• _BRIEF_: Where does the string "Covers" appear? Copy every line of the entries below that holds it.

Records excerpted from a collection
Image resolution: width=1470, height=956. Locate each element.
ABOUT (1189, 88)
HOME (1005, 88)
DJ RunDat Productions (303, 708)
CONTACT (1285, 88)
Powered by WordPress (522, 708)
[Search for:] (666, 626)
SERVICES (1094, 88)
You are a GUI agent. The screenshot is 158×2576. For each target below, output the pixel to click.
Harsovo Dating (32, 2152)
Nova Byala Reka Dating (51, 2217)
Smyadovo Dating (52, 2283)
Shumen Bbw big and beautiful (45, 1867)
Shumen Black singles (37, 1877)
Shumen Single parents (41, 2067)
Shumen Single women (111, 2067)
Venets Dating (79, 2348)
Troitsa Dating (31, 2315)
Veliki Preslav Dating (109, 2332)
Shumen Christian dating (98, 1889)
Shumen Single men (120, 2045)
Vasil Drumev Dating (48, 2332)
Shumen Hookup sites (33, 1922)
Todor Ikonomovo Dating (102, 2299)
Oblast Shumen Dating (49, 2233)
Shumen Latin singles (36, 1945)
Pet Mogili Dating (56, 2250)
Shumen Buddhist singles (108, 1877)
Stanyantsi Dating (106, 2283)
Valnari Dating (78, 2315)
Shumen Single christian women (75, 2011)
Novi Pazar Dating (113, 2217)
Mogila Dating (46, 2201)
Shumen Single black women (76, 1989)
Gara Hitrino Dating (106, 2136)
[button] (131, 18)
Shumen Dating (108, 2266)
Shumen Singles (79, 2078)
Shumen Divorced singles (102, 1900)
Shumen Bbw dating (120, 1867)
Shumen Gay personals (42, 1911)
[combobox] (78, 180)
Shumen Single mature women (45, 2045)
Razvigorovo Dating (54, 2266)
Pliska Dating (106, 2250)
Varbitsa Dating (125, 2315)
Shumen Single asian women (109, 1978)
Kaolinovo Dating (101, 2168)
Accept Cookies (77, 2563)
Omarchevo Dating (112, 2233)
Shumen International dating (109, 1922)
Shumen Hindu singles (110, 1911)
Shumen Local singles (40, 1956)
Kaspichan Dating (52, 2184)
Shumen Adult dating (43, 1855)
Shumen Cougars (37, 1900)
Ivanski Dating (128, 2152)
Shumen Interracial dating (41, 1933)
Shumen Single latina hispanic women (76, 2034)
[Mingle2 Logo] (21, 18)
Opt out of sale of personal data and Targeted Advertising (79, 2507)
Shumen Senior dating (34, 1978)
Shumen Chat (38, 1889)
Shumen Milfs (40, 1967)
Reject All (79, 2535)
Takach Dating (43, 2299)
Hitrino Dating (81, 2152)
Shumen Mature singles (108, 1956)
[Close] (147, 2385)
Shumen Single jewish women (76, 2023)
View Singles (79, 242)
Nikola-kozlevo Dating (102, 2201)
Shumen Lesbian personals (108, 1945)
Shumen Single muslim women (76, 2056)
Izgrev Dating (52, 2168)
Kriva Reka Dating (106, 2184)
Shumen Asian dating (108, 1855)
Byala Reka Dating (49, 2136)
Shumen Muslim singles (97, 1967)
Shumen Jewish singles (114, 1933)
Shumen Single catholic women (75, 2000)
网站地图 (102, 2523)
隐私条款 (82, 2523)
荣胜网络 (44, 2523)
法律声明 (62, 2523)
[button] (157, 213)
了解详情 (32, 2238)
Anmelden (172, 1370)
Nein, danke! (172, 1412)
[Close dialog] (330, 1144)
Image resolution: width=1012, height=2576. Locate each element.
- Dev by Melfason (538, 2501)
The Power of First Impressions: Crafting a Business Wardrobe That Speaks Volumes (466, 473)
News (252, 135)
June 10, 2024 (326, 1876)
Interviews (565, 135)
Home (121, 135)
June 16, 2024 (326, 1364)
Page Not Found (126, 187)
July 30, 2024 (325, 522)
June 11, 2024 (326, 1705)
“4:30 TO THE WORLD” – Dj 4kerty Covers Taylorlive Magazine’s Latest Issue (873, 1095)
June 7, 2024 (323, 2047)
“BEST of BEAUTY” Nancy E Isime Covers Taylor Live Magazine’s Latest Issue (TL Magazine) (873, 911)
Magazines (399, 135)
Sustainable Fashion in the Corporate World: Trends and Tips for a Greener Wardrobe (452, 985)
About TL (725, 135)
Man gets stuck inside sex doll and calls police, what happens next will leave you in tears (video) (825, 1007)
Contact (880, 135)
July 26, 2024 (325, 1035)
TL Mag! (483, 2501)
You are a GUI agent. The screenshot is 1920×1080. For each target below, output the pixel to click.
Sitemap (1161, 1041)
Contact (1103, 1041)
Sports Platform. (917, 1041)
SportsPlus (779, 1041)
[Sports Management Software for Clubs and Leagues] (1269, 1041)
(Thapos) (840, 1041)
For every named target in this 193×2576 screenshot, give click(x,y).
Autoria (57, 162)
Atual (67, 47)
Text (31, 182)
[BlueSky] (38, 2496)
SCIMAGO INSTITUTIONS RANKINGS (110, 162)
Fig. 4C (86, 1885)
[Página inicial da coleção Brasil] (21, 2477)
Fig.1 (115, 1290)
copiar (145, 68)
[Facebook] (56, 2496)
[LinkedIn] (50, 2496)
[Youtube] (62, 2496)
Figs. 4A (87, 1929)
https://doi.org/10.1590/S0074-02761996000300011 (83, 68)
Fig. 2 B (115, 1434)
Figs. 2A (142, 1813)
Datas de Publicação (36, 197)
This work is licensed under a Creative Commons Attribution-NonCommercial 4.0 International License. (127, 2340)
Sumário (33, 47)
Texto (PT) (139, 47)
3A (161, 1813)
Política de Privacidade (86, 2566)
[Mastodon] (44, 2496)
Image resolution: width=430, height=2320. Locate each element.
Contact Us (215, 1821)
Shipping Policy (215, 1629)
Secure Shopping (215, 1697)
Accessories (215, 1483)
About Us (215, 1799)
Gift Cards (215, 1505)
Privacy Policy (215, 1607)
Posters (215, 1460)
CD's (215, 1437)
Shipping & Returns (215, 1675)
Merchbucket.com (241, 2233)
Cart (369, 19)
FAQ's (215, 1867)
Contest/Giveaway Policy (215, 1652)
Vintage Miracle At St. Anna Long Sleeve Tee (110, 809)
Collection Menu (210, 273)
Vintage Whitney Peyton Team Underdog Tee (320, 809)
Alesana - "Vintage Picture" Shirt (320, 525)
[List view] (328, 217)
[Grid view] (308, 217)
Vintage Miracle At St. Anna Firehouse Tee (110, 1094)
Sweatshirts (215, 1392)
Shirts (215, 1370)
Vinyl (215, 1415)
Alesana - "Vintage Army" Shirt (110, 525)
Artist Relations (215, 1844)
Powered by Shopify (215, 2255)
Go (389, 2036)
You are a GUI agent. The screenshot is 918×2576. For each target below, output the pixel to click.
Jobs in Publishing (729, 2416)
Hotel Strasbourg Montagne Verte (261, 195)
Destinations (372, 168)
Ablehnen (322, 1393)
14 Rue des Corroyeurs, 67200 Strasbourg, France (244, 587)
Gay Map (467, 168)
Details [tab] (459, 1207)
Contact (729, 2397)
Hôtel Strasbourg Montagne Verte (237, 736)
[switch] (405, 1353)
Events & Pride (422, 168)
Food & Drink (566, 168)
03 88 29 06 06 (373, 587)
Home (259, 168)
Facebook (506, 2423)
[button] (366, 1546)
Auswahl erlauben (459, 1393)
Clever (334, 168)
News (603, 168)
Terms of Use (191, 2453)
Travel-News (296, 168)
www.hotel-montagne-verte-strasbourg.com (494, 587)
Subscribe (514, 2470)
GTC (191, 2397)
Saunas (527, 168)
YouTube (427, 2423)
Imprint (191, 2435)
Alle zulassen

• _SOLUTION TO THE EXERCISE_:
“4:30 TO THE WORLD” – Dj 4kerty Covers Taylorlive Magazine’s Latest Issue (873, 1095)
“BEST of BEAUTY” Nancy E Isime Covers Taylor Live Magazine’s Latest Issue (TL Magazine) (873, 911)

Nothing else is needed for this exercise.